El 20 de enero del 39, el ministro de Asuntos Exteriores comunicó a
la embajada de Roma que el gobierno había acordado derogar la ley de
confesiones y congregaciones religiosas, probablemente la más antirreligiosa de
todas las leyes que había perpetrado la República. Para Yanguas, la noticia fue
una decepción. Buen conocedor de la Curia vaticana, era el embajador consciente
de que, haciendo las cosas de esa manera, el Vaticano no tendría incentivos
para entrar en serio en la negociación concordataria que quería España. Como
mal menor, Yanguas propuso que en la ley se incluyese una previsión por la
cual, si bien se le devolviesen a los colegios religiosos de segunda enseñanza el
sometimiento al derecho común, si además querían acogerse a los beneficios de
la ley de Segunda Enseñanza, ello tuviera que producirse sólo si existía
acuerdo entre las autoridades civiles y eclesiásticas. En otras palabras,
pretendía el embajador introducir una eventual vía de bloqueo en uno de los
elementos que más le interesaba a la Iglesia, como era la enseñanza, como medio
de mantener un elemento de presión en cualquier negociación. El gobierno
franquista así lo hizo.
En todo caso, en el Vaticano la noticia de la derogación de
la ley se recibió con bastante recelo. Las cosas entre Roma y Burgos estaban ya
suficientemente enrarecidas como para que la primera de estas sedes pudiera ver
ese hecho como un simple movimiento unilateral de generosidad. Inmediatamente,
pues, Pacelli pensó que Franco algo querría a cambio del gesto que acababa de
tener. Cree el ladrón...
Las intenciones del gobierno, empero, estaban bien claras. Y
más claras quedaron cuando el general Jordana se entrevistó con el nuncio
Cicognani, el 21 de enero. El ministro de Asuntos Exteriores escogió aquel
encuentro para sacarle al nuncio el tema de la nueva ley de congregaciones,
largamente esperada por la Iglesia; e, instantes después, sacó el tema del
cardenal Vidal. Para mí, cuando menos, es más que evidente cuál era la
contraprestación que Franco había decidido pedir a cambio del cambio legal. Jordana sabía que a Cicognani no le iba a gustar nada lo que tenía que
escuchar: el gobierno español no quería a Vidal en España, mucho menos en
Cataluña. No es que no lo quisiera ahora; es que no quería que regresase nunca,
viviera lo que viviera. Asimismo, el gobierno de Burgos negaba tajantemente la
posibilidad de que, aun no estando en la sede tarraconense, Vidal pudiera
administrarla a través de un delegado. Se podía pensar en sede plena, en sede
vacante, en lo que quisiera Su Santidad; pero todo pasaba por que el puto
cardenal se quedase en Roma.
Cicognani quedó bastante impresionado; negativamente, se
entiende. Pidió tiempo para pensarse lo que acababa de escuchar. Aparentemente, en el Vaticano había personas, el Papa incluso, que habían llegado a pensar que la reposición de Vidal i Barraquer en su sede tarraconense era posible. Entonces, claro, eran pocas las personas que había en el mundo que podían decir que conocían al general Franco; y Pío XI no era una de ellas, además.

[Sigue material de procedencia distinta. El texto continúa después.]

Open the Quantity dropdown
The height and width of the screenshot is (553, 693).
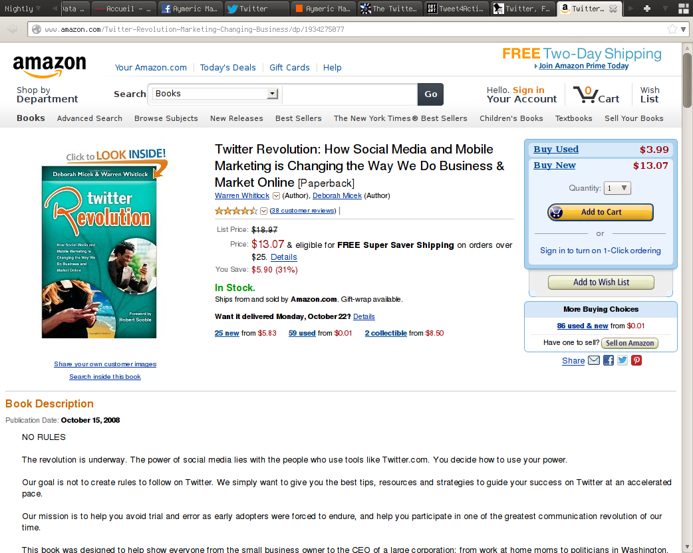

A finales de enero, fueron Yanguas y Pacelli quienes
discutieron el tema Vidal en Roma. El embajador español no fue menos categórico
que su jefe y, por lo tanto, no ofreció ni una sola de esas pequeñas grietas
por las que, culebreando como pícaros espermatozoides, les gusta colarse a los
curas cuando una cuestión es batallona. Pacelli le recordó al embajador que
Vidal era un príncipe de la Iglesia, y opinó que si el gobierno español seguía obstinándose en mostrarse tan opuesto al cardenal, provocaría un gravísimo desprestigio para el país. Yanguas,
débilmente, argumentó que esto ya había pasado antes, cuando la República
expulsó a Segura, y esa vez el Vaticano había contemporizado. Digo que
argumentó débilmente porque él tenía que saber lo que le iba a contestar el
Secretario de Estado: aquéllos eran unos cabrones laicizantes, joder; vosotros
sois colegas.
A pesar de ir, tal vez, perdiendo el combate retórico,
Yanguas dejó claro que el gobierno español no iba a moverse de donde estaba.

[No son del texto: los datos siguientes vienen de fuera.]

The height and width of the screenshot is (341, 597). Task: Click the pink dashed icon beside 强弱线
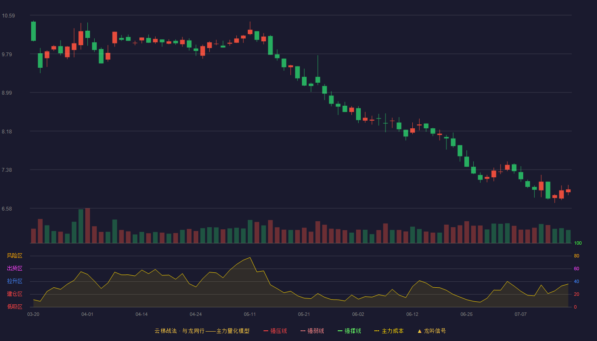pos(303,331)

Sobre el argumento principal, el del desprestigio internacional, le dijo a
Pacelli algo que yo creo que era verdad: que ya habían sufrido otras veces la
incomprensión de la opinión pública católica extranjera, y que una vez más
tampoco les preocupaba demasiado. La verdad, a esas alturas de la película, enero del 39, a Franco le habían montado comités pro República en medio mundo, habían dicho de él todo lo predicable, y eso lo había relajado. Francisco Franco Bahamonde, a las puertas del mes de febrero de 1939, no podía
ser una persona lo que se dice obsesionada con su imagen internacional.
Criticar mucho a alguien no es buena medida, porque puede pasar que esa
persona, a partir del insulto 675, se relaje y diga: bueno, si soy un cabrón,
pues soy un cabrón. A Franco, la verdad, que los católicos de Boston o de
Chicago dijeran de él que si esto o lo otro, se la traía floja.
Yanguas le explicó entonces a Pacelli la propuesta del
gobierno español: la Santa Sede, en atención a las muchas necesidades de una
sede arzobispal que había sido recientemente “liberada”, debía nombrar un
administrador apostólico provisional, que provendría, como ya había hecho
muchas veces, de alguna diócesis cercana. Si lo hacía rápido, a nadie
extrañaría esta decisión, tan estrechamente vinculada con el cambio en el
control de Tarragona. Pero si esperaba, haría evidentes las disensiones entre
el gobierno y la Santa Sede y, teniendo en cuenta que lo normal es que al final
se impusieran las tesis de Franco (pues el gobierno estaba completamente
decidido a impedir la acción de Vidal o de sus acólitos), al Vaticano le
acabaría pasando como le pasó en el tema
Segura, que terminaría cediendo y erosionando su prestigio.
A Pacelli estos argumentos le impactaron mucho. Tenía la memoria fresca de cómo la República se había impuesto en el tema del cardenal Segura. Ahora que, por boca de Yanguas y a través de los telegramas de Cicognani, se daba cuenta de que el hecho de que el franquismo fuese un régimen católico no cambiaba en nada la actitud relapsa de los españoles, tenía una imagen más precisa del problema, y de la imposibilidad de solventarlo satisfaciendo los puntos de vista de Vidal. Así pues, se fue a hablar con su jefe, Pío XI, y con alta probabilidad le dijo que fuera pensando que cualquier solución en el tema Vidal i Barraquer pasaba por su exilio sine die. Pío XI moriría poco después; pero, probablemente, murió con esa decisión firmemente adoptada.